I've also spend some time on Google Earth trying to get familiar with the sights.

February 11, 2009

Off to Borneo

Just one last note before we leave. I will try to blog from time to time. I have a couple of posts scheduled for while we are away that will tell you where we are and Flickr picture that is available for sharing. You'll know a little bit about what we are doing even if we can't make it to an internet cafe.

Selamat tinggal

February 12, 2009

Kota Kinabalu


Kota Kinabalu City Center
Originally uploaded by thienzieyung

Our first stop is the city of Kota Kinabalu. It is the capital of the Malaysian state of Sabah. It is a large modern city serving as the jump off point for Mount Kinabalu and the several tropical islands near by.

Arriving late, we will only have one day to check out the city. It will be our chore day taking care of going to the visitor center, getting money, going to Borneo Books. I suspect it will take a lot to get us out of the bookstore. We're hoping to be able to also post from an internet cafe.


February 13, 2009

On the Slope of Mt Kinabalu

We are sitting here listening to a bird chattering on the forest edge. It almost sounds digital. We are at Magic Mountain Inn.

We arrived safely after just a slight delay in take off from SeaTac. Both flights went fine. Incheon airport in Seoul is amazing. We arrived in Kota Kinabalu at about 11pm quickly got through customs and on our way in a taxi to our hotel. It felt somewhat similar to other tropical cities. Bright Sodium lighting along the broad road from the highway.

Our room was not too bad for $40US. On the 12 floor with a broad view over the water. It was a little musty and our airconditioner leaked resulting a wet carpet. We didn't sleep much but did a lot walking in the humidity to get on the time zone. Did our chores (Atm, information, etc). KK town is small. We saw most of it in about 2 hours. We crashed a bit in the afternoon before going back out to the wonderful filipino BBQ. We sat a long tables at night and had giant prawns with spicy dipping sauce.

Today we had our buffet Malay breakfast at the hotel with noodles and curry before checking out. Our car was delivered and we were off.

First stop Orchid D'ville. It was an adventure to find it. We went to a suburb of KK and then headed into the small villages before turning off to go about 6 Km down an extremely bumpy gravel road. It is a working nursery growing cut orchids for the KK area along with lots of species orchids from Borneo. The guide took us on windy paths through the hill to see the ones in bloom, many very tiny in size.

▶ _Task set_
(a) Extract each line of the rows below that contains the string "icon", matching case exactly.
(b) Resume the Borneo travel blog after its last sentence, keeping the same voice.

Item position rows
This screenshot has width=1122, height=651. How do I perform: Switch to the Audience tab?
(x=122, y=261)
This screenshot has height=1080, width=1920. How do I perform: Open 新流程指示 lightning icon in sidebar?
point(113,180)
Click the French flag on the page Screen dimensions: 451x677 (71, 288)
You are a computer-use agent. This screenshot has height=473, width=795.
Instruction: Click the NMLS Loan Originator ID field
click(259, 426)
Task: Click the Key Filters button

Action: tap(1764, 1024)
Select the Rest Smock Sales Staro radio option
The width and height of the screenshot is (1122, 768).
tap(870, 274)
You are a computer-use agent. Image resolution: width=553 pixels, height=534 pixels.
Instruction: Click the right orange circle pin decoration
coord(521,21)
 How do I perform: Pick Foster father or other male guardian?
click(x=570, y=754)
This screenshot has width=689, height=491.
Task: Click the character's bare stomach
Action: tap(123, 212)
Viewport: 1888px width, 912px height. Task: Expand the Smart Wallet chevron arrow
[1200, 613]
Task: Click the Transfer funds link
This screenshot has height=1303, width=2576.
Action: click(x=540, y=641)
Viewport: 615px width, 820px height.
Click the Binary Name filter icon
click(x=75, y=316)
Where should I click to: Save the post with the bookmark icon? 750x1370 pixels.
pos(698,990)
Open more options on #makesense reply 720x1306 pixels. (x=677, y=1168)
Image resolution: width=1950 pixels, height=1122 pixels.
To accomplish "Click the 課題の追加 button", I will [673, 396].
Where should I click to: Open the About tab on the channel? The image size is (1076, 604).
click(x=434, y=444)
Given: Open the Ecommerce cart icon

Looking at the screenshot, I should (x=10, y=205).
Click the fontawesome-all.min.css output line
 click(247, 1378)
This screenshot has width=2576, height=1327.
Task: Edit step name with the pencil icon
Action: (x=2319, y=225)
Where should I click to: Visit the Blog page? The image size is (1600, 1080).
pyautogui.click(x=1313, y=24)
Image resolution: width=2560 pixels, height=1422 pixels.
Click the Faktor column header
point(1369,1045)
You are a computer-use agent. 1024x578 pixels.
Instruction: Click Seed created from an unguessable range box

▶ _Expected results_
(a)
This screenshot has height=1080, width=1920. How do I perform: Open 新流程指示 lightning icon in sidebar?
Click the Binary Name filter icon
Where should I click to: Save the post with the bookmark icon? 750x1370 pixels.
Given: Open the Ecommerce cart icon
Task: Edit step name with the pencil icon

(b)
Back to the main road we got stuck in traffic for about 1/2 hour due to a broken traffic light. I was very stressed. Then we start up the main road to KK. They drive on the left. Fortunately, we have an automatic Yeah! The road is steep and the car has no power. We got the cheapest one. I still had to pass many slow commercial trucks. We saw Mt. Kinabalu once but mostly it has been cloaked in clouds. It is much cool up here at 6,000ft.

We arrived and was able to find the Inn which is in the forest off a golf course. Very strange to have a golf course carved out of jungle. I've hard that many of the greens are waterlogged.

Our host is very nice. We are sitting and having a beer on the deck before she starts dinner of a steamed fish. She just showed us a large beautiful mushroom that she will steam the fish with. Yum...

February 14, 2009

Nepenthes have been found

The owner is so kind to let me user her computer and internet connection.

Dinner was wonderful as expected. We had a great steamed fish with ginger, tofu, and a vegetable similar to spinach except with more firm stems. She sauted it in garlic. It was so yummy.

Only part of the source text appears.